*Stored data*
:::

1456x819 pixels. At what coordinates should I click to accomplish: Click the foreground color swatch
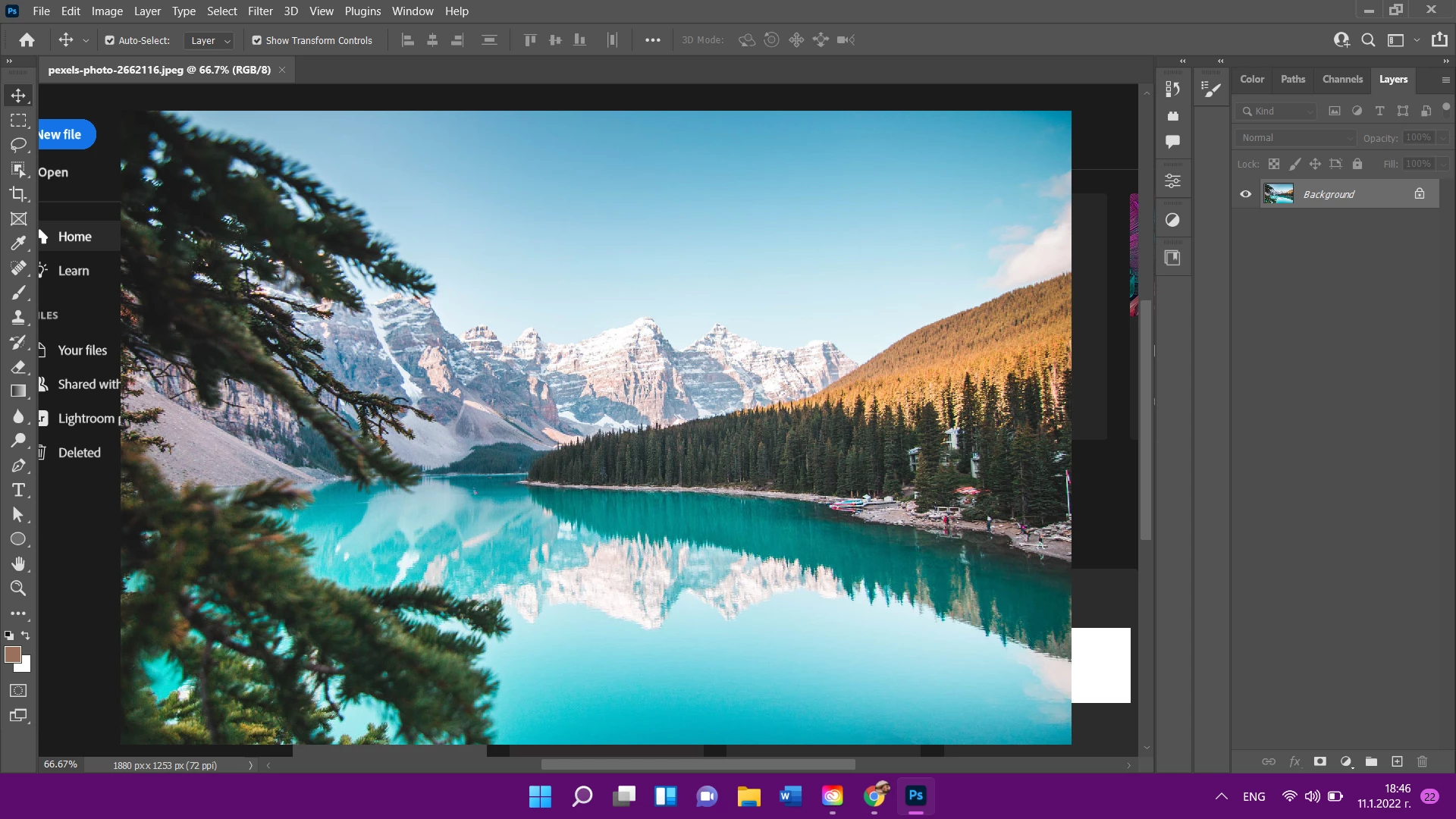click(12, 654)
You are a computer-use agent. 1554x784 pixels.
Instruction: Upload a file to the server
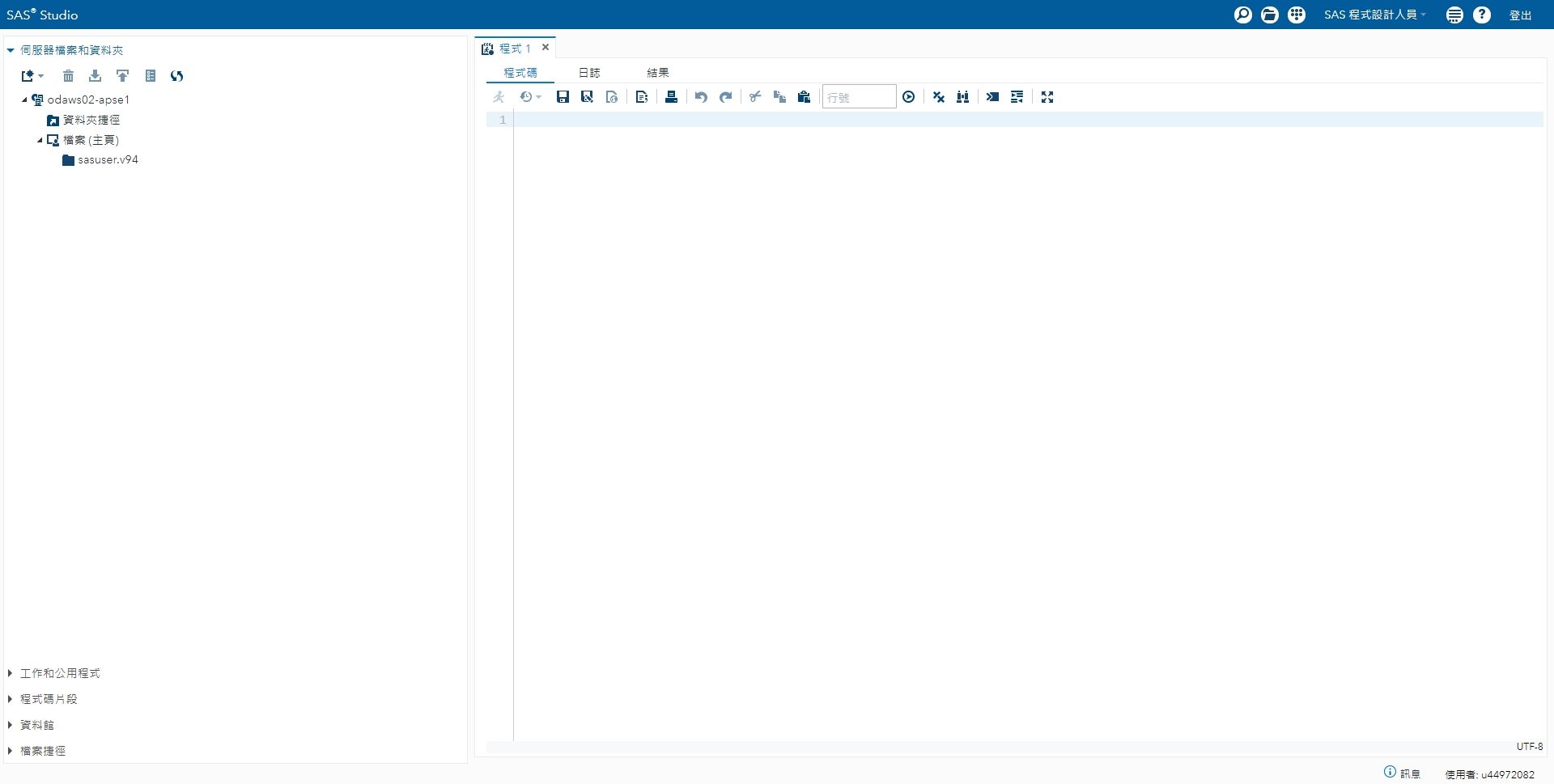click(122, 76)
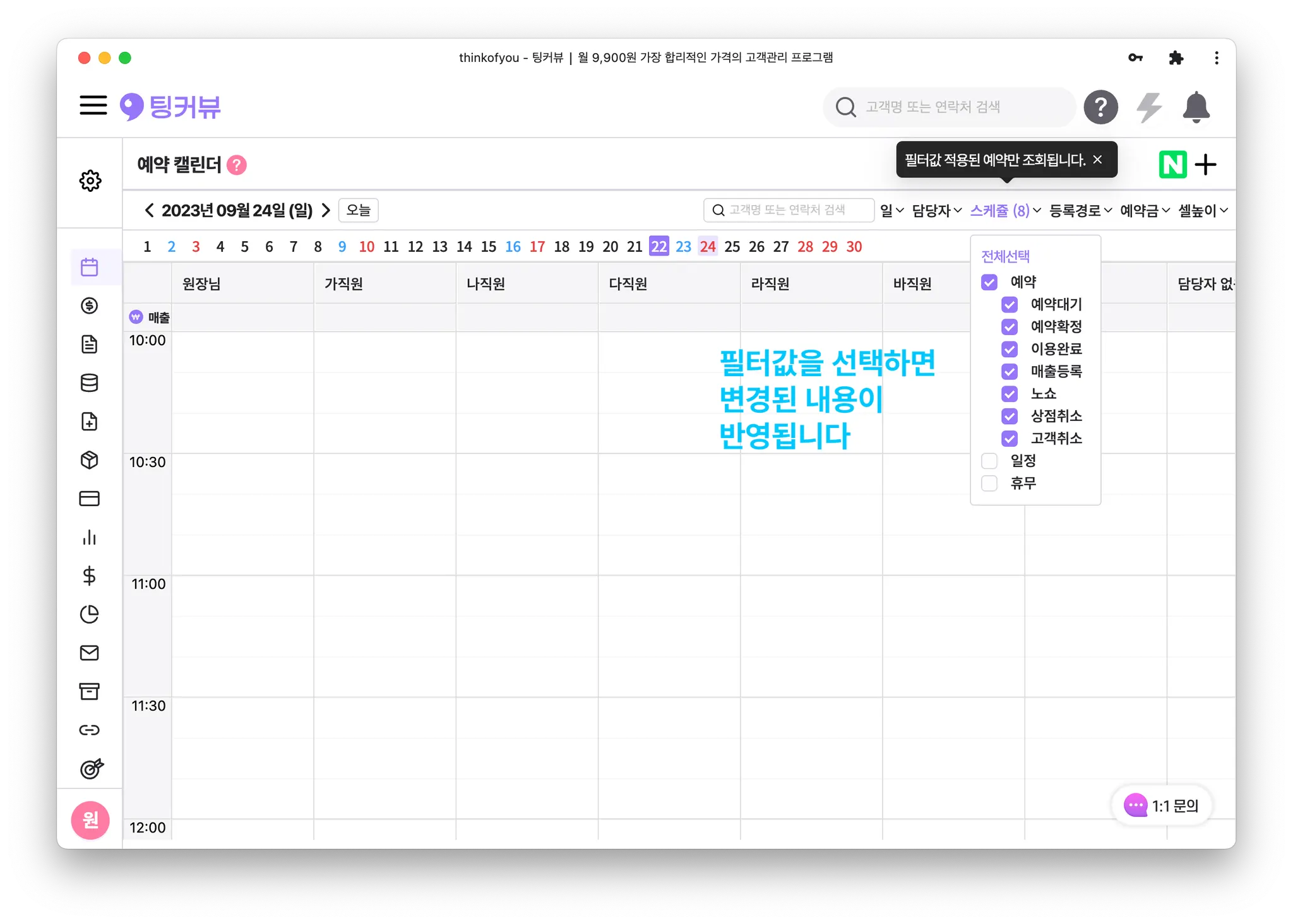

:::

*Task instructions*
Repeat the material above exactly; pictures do not belong in the copy.

*Solution*
1456x819 pixels. At what coordinates should I click to accomplish: Click the foreground color swatch
click(12, 654)
You are a computer-use agent. 1554x784 pixels.
Instruction: Upload a file to the server
click(122, 76)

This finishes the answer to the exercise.